Star Wars : Skeleton Crew • Saison 1


Adapter la formule Amblin – l’illustre studio de Steven Spielberg et ses productions phares des années 80 – à l’univers Star Wars : telle était la promesse de cette nouvelle itération de l’univers crée par George Lucas voici bientôt cinquante ans. Une jolie promesse sur le papier, renforcée par une armée de réalisateurs à la mode : critique de la saison 1 de Star Wars : Skeleton Crew sur Disney+.

Plan vu d'un tunnel bleu sur l'équipage de la saison 1 de Star Wars : Skeleton Crew.

(Entrées de texte et de localisation d'éléments)
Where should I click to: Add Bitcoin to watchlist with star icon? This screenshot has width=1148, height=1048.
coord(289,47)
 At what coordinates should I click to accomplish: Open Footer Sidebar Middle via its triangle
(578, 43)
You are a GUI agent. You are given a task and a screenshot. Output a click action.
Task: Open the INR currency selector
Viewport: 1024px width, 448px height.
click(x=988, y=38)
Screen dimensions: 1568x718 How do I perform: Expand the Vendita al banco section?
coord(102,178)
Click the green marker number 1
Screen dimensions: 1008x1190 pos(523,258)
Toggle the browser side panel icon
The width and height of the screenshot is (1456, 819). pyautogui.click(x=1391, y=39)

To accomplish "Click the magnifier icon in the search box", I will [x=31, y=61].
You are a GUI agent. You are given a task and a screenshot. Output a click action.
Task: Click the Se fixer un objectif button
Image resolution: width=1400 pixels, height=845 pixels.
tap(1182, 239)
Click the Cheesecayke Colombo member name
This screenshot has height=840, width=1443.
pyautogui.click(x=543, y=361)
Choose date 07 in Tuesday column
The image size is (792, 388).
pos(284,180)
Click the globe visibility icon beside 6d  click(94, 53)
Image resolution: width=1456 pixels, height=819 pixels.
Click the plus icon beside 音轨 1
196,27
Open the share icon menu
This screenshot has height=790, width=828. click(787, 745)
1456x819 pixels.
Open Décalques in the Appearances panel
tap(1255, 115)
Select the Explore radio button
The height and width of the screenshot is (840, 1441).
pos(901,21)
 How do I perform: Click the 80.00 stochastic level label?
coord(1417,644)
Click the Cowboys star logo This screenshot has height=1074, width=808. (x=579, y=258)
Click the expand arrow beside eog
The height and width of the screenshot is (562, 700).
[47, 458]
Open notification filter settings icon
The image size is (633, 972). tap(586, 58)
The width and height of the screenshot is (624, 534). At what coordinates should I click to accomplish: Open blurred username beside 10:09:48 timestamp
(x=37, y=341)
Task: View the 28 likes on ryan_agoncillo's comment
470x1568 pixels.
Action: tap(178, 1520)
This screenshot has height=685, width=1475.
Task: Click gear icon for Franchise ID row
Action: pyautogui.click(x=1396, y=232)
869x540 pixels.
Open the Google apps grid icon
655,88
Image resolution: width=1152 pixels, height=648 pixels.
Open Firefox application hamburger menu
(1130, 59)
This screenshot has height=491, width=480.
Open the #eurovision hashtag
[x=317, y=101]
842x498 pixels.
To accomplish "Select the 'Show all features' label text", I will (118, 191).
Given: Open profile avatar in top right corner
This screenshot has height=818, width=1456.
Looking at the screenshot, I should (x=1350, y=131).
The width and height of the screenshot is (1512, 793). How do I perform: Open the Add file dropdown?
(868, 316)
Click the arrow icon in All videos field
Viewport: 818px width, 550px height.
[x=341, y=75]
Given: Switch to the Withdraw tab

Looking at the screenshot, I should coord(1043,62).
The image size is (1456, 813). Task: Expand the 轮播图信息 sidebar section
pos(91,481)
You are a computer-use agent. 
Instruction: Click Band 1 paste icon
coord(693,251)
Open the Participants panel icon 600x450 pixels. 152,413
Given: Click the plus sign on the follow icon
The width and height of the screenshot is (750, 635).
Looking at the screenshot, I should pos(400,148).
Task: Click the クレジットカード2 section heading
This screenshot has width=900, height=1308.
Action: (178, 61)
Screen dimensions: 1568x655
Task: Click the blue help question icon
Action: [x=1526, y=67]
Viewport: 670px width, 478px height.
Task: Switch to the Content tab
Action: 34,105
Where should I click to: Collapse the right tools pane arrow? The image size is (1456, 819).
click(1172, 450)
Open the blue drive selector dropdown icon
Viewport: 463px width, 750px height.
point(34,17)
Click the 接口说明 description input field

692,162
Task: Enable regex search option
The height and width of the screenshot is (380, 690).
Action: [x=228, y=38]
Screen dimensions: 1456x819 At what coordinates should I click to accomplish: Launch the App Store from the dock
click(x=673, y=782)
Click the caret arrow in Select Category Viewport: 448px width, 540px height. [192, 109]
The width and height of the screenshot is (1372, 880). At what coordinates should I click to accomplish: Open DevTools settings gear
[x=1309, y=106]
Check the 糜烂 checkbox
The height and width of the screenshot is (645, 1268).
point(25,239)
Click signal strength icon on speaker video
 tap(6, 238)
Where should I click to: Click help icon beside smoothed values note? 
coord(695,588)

> **Consigne 1**:
Répondez brièvement d'après la critique de Skeleton Crew :
(a) De quel réalisateur Amblin est-il le studio ?
(b) Qui a créé l'univers Star Wars ?
(c) D'où est vu le plan décrit après le paragraphe ?
> **Consigne 2**: Recopiez à l'identique le passage de la critique de Skeleton Crew situé entre « Star Wars : Skeleton Crew • » et « Wars : Skeleton Crew. », bornes incluses.
> **Consigne 3**: Rédigez la suite de la critique de Skeleton Crew après sa dernière phrase.
Ce matériel est indépendant de la critique de Skeleton Crew.

> **Réponse 1**:
(a) Steven Spielberg.
(b) George Lucas.
(c) D'un tunnel bleu.

> **Réponse 2**:
Star Wars : Skeleton Crew • Saison 1


Adapter la formule Amblin – l’illustre studio de Steven Spielberg et ses productions phares des années 80 – à l’univers Star Wars : telle était la promesse de cette nouvelle itération de l’univers crée par George Lucas voici bientôt cinquante ans. Une jolie promesse sur le papier, renforcée par une armée de réalisateurs à la mode : critique de la saison 1 de Star Wars : Skeleton Crew sur Disney+.

Plan vu d'un tunnel bleu sur l'équipage de la saison 1 de Star Wars : Skeleton Crew.

> **Réponse 3**:
© Tous Droits Réservés

L’aventure (dans la bordure) intérieure

Disney, qui a sorti son chéquier voilà treize ans pour acquérir la licence, se trouve dans une impasse avec Star Wars. La postlogie est largement conspuée, arrivant à mettre d’accord deux camps de fans qui s’écharpaient jusqu’alors sur la prélogie de Lucas. Les séries dérivées quant à elles n’ont guère fait consensus, certaines étant particulièrement ratées comme Le Livre de Boba Fett (Jon Favreau & Robert Rodriguez, 2021), d’autres étant accueillies d’office avec des fourches selon la couleur de peau des acteurs à l’écran comme ce fut le cas pour l’intéressante The Acolyte (Leslye Headland, 2024). Au milieu de cette hécatombe surnagent pourtant quelques projets comme Rogue One : A Star Wars Story (Gareth Edwards, 2016) et son spin-off sériel Andor (Tony Gilroy, depuis 2022) ainsi que la série The Mandalorian (Jon Favreau, depuis 2019) mais le constat est sans appel : Disney a raté quelque chose avec cette grande franchise que fut Star Wars. Voir le studio se frotter à une intrigue en dehors des sentiers habituels – la famille Skywalker, l’Empire, tout ça – avec Star Wars : Skeleton Crew (Jon Watts & Christopher Ford, 2024) a quelque chose de rafraichissant, tant le parti pris, assumé et revendiqué, de piocher dans l’imaginaire Amblin parait naturel.

Jude Law est encerclé par des armes laser, mais il garde son sourire un peu mesquin ; plan issu du film Star Wars : Skeleton Crew.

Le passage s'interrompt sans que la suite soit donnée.